North American Freight Overview

By all accounts, the annual spring surge that we have come to expect in freight transport is slow to arrive this year and the spot market certainly looks nothing like 2018 (Thank God!).  This is due to increased carrier capacity combined with a slowing US and global economy.

Essentially, we have balanced supply and demand. Certainly, a refreshing change from last year at this time.

FTR’s Shipper Condition Index released this week remains in neutral territory, implying a relative balance in supply and demand for TL freight.  Also, on the positive side, diesel prices remain relatively flat, increasing a very modest 1% month over month.

On the ocean container front, container prices fell steeply month over month for US bound containers from Asia. FEU rates are now 10-15% lower (inclusive of BAF) than they were in late February for Asian containers destined for both east coast and west coast ports according to Freightos, a leading provider of ocean container rate information.

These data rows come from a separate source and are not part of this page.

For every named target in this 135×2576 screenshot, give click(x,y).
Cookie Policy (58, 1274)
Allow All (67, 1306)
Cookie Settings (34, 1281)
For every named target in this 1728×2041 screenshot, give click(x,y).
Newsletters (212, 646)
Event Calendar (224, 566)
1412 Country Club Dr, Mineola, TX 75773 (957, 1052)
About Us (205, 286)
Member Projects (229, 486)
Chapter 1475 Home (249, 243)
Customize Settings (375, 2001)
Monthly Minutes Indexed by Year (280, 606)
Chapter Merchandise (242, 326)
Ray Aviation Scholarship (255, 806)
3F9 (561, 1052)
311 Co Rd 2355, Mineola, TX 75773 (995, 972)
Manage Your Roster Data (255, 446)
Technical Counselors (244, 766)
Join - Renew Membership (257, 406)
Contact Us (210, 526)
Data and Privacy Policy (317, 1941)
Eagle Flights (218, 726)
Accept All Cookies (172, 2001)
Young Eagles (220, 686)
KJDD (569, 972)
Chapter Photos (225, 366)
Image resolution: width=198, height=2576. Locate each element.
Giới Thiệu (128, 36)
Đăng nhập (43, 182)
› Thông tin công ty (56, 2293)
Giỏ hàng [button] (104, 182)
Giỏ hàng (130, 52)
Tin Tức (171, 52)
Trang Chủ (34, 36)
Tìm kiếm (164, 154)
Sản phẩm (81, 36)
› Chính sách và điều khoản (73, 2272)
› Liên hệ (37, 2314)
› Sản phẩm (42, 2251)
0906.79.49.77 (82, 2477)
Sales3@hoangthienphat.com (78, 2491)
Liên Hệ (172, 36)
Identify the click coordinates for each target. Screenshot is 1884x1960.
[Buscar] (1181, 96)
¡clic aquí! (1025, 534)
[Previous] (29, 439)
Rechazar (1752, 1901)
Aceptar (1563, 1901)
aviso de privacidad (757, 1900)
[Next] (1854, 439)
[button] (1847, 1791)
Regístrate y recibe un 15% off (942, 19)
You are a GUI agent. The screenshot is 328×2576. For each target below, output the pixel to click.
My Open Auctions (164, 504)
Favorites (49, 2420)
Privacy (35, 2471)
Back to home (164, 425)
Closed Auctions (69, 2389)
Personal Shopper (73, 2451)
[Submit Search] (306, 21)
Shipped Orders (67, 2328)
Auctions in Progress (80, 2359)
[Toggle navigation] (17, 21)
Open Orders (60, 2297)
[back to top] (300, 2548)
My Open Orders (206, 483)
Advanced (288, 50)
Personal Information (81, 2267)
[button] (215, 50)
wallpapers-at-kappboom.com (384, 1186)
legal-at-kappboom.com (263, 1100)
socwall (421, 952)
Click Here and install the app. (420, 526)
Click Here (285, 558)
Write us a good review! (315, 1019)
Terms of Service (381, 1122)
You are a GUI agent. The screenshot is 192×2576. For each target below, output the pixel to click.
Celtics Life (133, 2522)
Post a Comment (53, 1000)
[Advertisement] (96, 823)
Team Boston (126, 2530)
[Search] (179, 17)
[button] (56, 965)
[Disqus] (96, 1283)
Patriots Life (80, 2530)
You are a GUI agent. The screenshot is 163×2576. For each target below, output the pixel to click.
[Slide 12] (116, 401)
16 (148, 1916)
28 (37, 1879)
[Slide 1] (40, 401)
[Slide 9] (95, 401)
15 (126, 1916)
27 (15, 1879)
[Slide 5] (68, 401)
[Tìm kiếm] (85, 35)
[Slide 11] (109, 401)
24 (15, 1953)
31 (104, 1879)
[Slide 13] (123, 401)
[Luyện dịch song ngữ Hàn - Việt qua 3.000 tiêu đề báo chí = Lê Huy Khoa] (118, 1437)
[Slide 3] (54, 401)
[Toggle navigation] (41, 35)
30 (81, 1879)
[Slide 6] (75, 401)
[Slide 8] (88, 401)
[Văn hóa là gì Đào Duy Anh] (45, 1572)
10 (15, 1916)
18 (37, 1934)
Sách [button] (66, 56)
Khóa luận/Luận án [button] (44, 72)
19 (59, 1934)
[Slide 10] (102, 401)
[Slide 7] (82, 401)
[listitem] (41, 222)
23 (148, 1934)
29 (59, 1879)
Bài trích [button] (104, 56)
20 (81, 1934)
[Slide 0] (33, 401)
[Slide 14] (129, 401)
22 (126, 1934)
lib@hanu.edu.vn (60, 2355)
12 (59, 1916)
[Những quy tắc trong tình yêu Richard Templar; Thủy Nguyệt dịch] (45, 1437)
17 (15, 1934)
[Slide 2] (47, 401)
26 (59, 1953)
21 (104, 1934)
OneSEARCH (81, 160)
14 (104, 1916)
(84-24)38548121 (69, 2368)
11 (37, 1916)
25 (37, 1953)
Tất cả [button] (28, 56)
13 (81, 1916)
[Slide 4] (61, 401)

The big unknown is the impact of the IMO 2020 regulations. Steamship lines will need to address IMO 2020, which goes into effect January 1, by either installing scrubbers or moving to alternative low-sulfur alternatives such as MGO or LNG.  

Interestingly, the price delta between IFO 380 and MGO remains relatively unchanged. One would expect that gap to widen as more steamship lines wean themselves off the high sulfur IMO 380 distillate and move to MGO.

In summary, we are at a period of relatively stable fuel prices and relatively balanced supply / demand.  Enjoy it while it lasts.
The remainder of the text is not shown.